Changing stroke rehab and research worldwide now.Time is Brain! trillions and trillions of neurons that DIE each day because there are NO effective hyperacute therapies besides tPA(only 12% effective). I have 523 posts on hyperacute therapy, enough for researchers to spend decades proving them out. These are my personal ideas and blog on stroke rehabilitation and stroke research. Do not attempt any of these without checking with your medical provider. Unless you join me in agitating, when you need these therapies they won't be there.

What this blog is for:

My blog is not to help survivors recover, it is to have the 10 million yearly stroke survivors light fires underneath their doctors, stroke hospitals and stroke researchers to get stroke solved. 100% recovery. The stroke medical world is completely failing at that goal, they don't even have it as a goal. Shortly after getting out of the hospital and getting NO information on the process or protocols of stroke rehabilitation and recovery I started searching on the internet and found that no other survivor received useful information. This is an attempt to cover all stroke rehabilitation information that should be readily available to survivors so they can talk with informed knowledge to their medical staff. It lays out what needs to be done to get stroke survivors closer to 100% recovery. It's quite disgusting that this information is not available from every stroke association and doctors group.

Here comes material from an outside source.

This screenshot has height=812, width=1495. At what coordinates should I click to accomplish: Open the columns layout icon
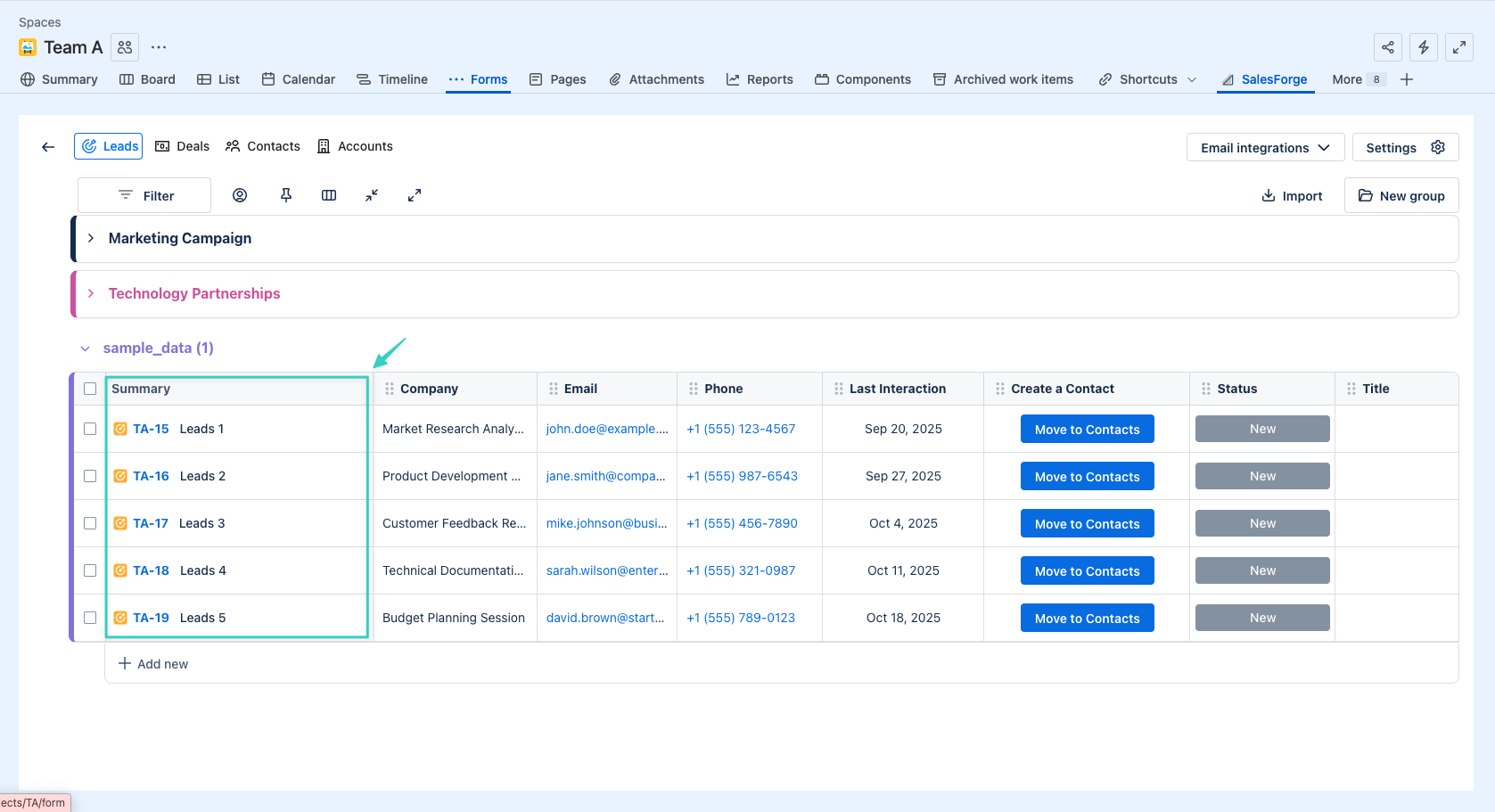tap(329, 195)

Wednesday, August 16, 2017

Study examines timing of mechanical thrombectomy, call burden on physicians at stroke centers

Oh, oh look over here a squirrel. News that only shows positive outcomes in stroke. Nothing about all the fucking failures in stroke. You are screwed forever.
1. Only 10% of patients get to full recovery.
2. tPA only fully works to reverse the stroke 12% of the time. Known since 1996.
3. No protocols to prevent your 33% dementia chance post-stroke from an Australian study.
4. Nothing to alleviate your fatigue.
5. Nothing that will cure your spasticity.
6. Nothing on cognitive training unless you find this yourself.
7. No published stroke protocols.
8. No way to compare your stroke hospital results vs. other stroke hospitals. 

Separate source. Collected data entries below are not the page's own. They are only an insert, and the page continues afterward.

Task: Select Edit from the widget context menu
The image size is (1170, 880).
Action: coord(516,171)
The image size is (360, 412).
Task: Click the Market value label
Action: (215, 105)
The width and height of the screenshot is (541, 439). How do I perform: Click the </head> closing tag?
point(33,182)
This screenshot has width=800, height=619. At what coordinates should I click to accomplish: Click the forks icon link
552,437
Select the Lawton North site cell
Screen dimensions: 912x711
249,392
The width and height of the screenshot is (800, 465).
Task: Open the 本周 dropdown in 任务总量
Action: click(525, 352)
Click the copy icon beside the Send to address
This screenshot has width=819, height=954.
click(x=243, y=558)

https://www.news-medical.net/news/20170726/Study-examines-timing-of-mechanical-thrombectomy-call-burden-on-physicians-at-stroke-centers.aspx
Stroke centers average mechanical thrombectomies once every five days with nearly 60 percent of the procedures occurring during non-work hours, according to a new study presented today at the Society of NeuroInterventional Surgery's (SNIS) 14th Annual Meeting. This finding could have implications for physician staffing at stroke centers and the patients receiving treatment.
A Multicenter Study Evaluating the Frequency and Burden of Mechanical Thrombectomy on Stroke Centers is the first study to examine the times at which mechanical thrombectomies occur and the call burden on neurointerventional staff.
"As awareness increases of the benefits of mechanical thrombectomy for emergent large vessel occlusion (ELVO), it's vital that we understand the frequency and the times at which these procedures occur so that we can optimize outcomes for our patients," said Dr. Kyle Fargen, lead author of the study and Assistant Professor of Neurological Surgery at Wake Forest University.
The study collected data from 10 stroke centers over a three-month period in 2016. During the study period, 189 patients with ELVO underwent emergent angiography with the intent to have a mechanical thrombectomy at participating centers. During that time, the peak period when most procedures were started was between 8 - 11 p.m. The average number of procedures per hospital was 18.9. The median procedural time was 57 minutes and the overall physician time for each patient was approximately 2.5 hours, although this metric did not include post-procedure responsibilities.
The study did not find any differences in the frequency of the procedure based on the day of the week, or of the procedure's length based on time of day.​​

1 comment:

  1. Pulling a surgical team together between 8 and 11 p.m. is scary.